The Cold War was the period of conflict, tension and competition between the United States and the Soviet Union and their respective allies from the mid-1940s until the early 1990s. Throughout the period, the rivalry between the two superpowers was played out in multiple arenas: military coalitions; ideology, psychology, and espionage; military, industrial, and technological developments, including the space race; defense spending; a conventional and nuclear arms race; and proxy wars.
There was never a direct military engagement between the U.S. and the Soviet Union, but there was half a century of military buildup, and political battles for support around the world, including significant involvement of allied and satellite nations in proxy wars. Although the U.S. and the Soviet Union had been allied against National Socialist Germany, the two sides differed on how to reconstruct the postwar world even before the end of the World War II. Over the following decades, the Cold War spread outside Europe to every region of the world, as the U.S. sought the "containment" of communism and forged numerous alliances to this end, particularly in Western Europe, the Middle East, and Southeast Asia.

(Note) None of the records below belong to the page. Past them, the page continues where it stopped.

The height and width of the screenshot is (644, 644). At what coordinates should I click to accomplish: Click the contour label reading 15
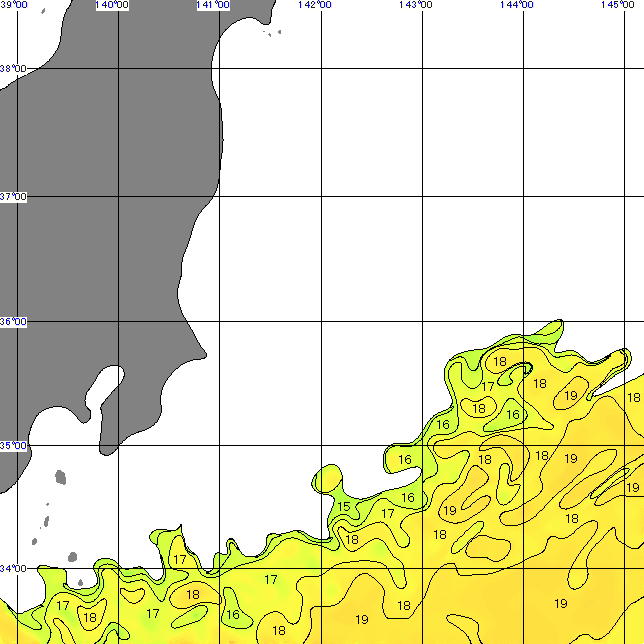pyautogui.click(x=344, y=507)
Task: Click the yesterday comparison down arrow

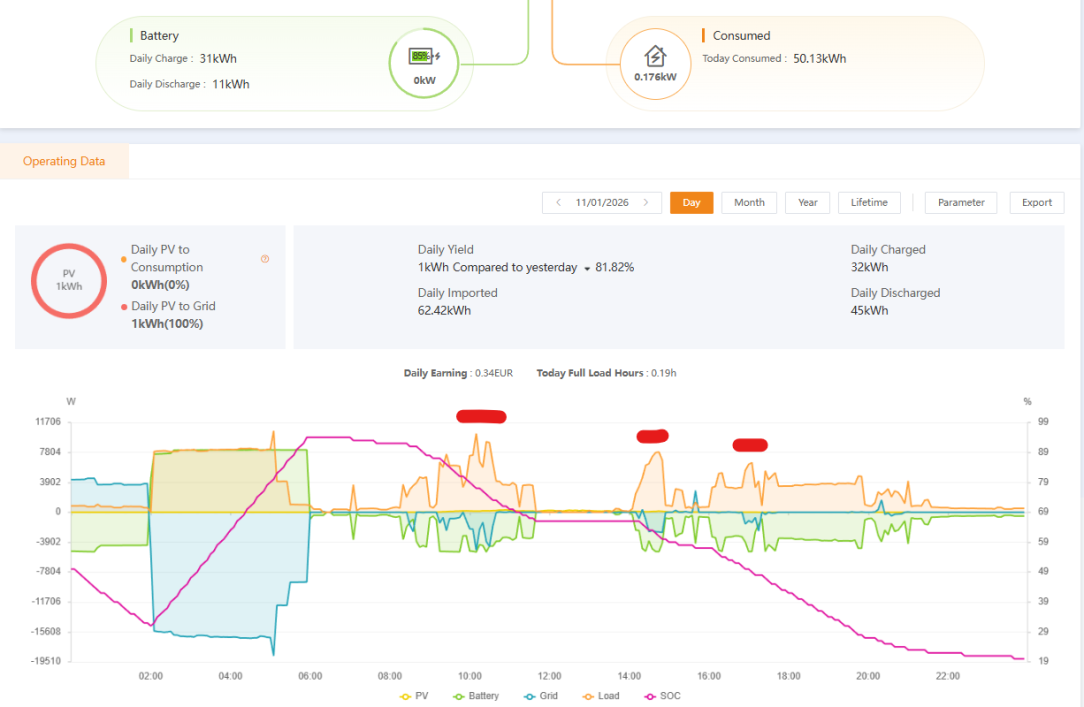Action: coord(587,268)
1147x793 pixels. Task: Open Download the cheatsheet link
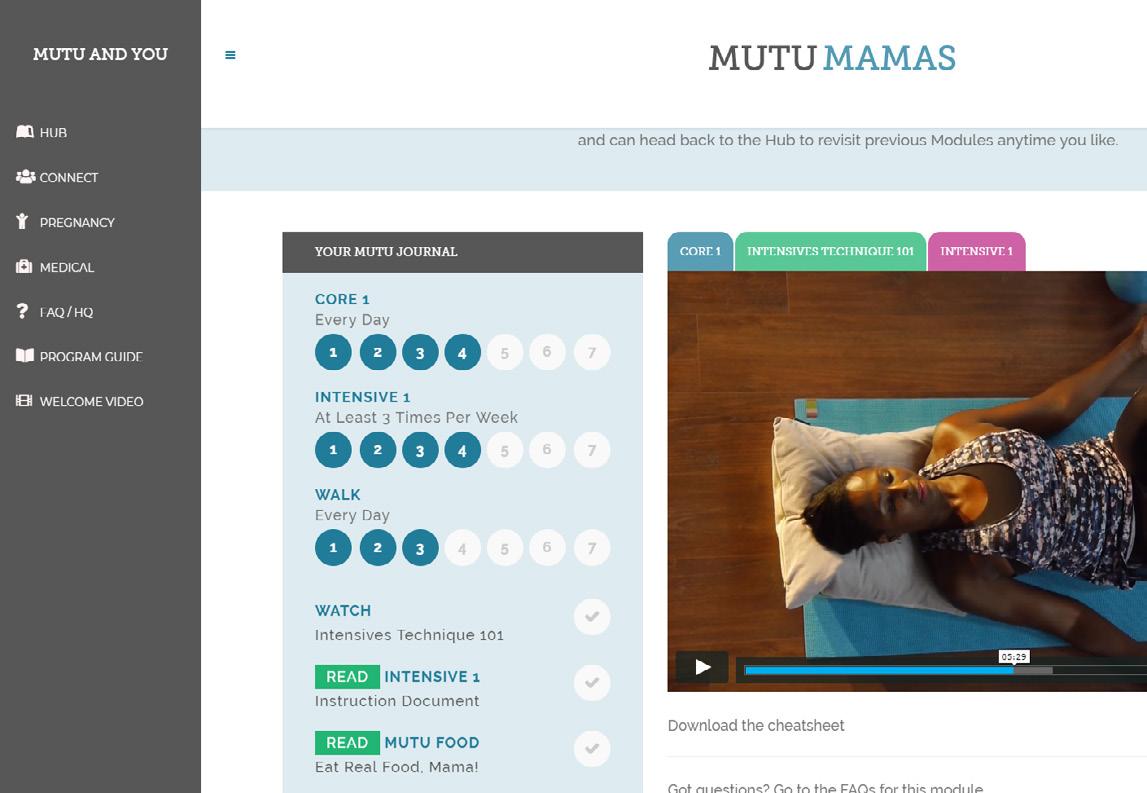pos(756,726)
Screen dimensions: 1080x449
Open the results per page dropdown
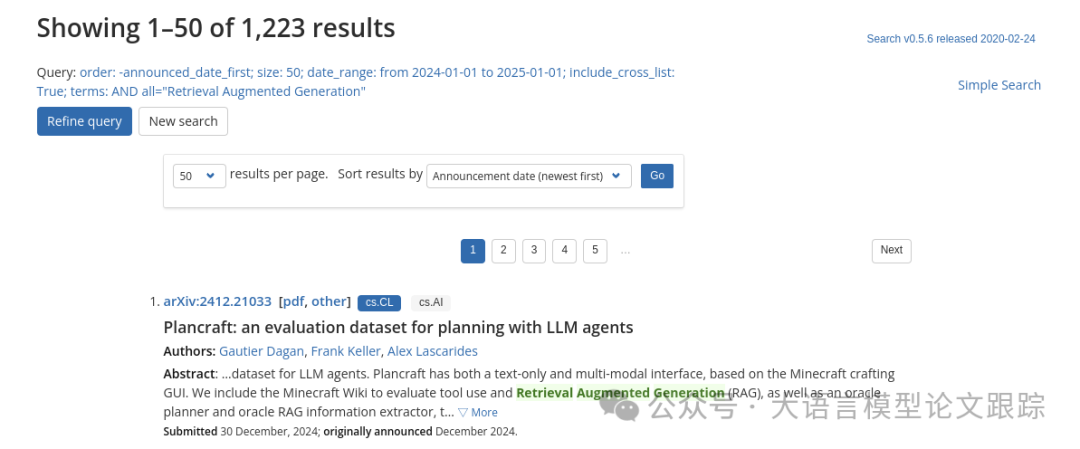(x=199, y=175)
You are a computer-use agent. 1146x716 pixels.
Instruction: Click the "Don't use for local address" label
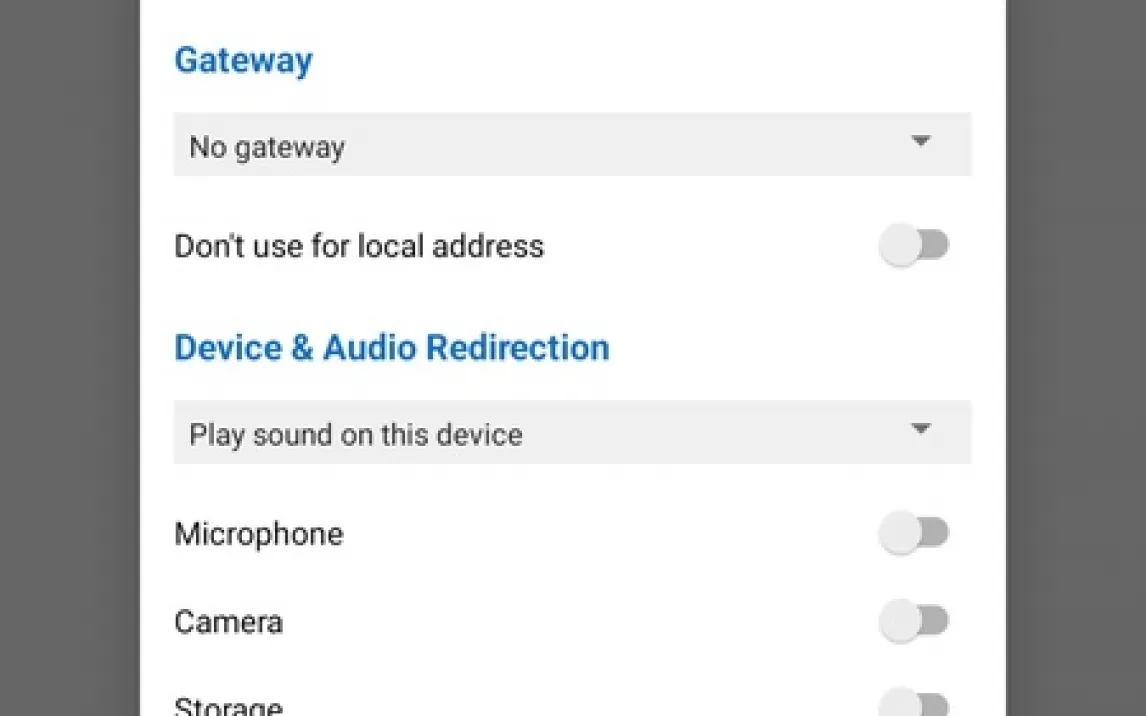pyautogui.click(x=359, y=246)
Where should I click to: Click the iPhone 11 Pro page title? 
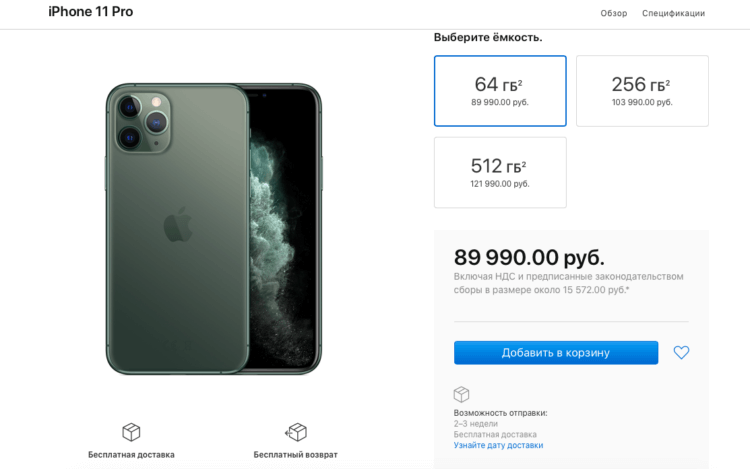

There were repeated crises that threatened to escalate into world wars but never did, notably the Korean War (1950-1953), the Vietnam War (1959-1975), the Cuban Missile Crisis (1962), and the Soviet-Afghan War (1979-1989). There were also periods when tension was reduced as both sides sought détente. Direct military attacks on adversaries were deterred by the potential for mutual assured destruction using deliverable nuclear weapons. The Cold War drew to a close in the late 1980s following Soviet leader Mikhail Gorbachev's summit conferences with United States President Ronald Reagan, as well as Gorbachev's launching of reform programs: perestroika and glasnost. The Soviet Union consequently ceded power over Eastern Europe and was dissolved in 1991.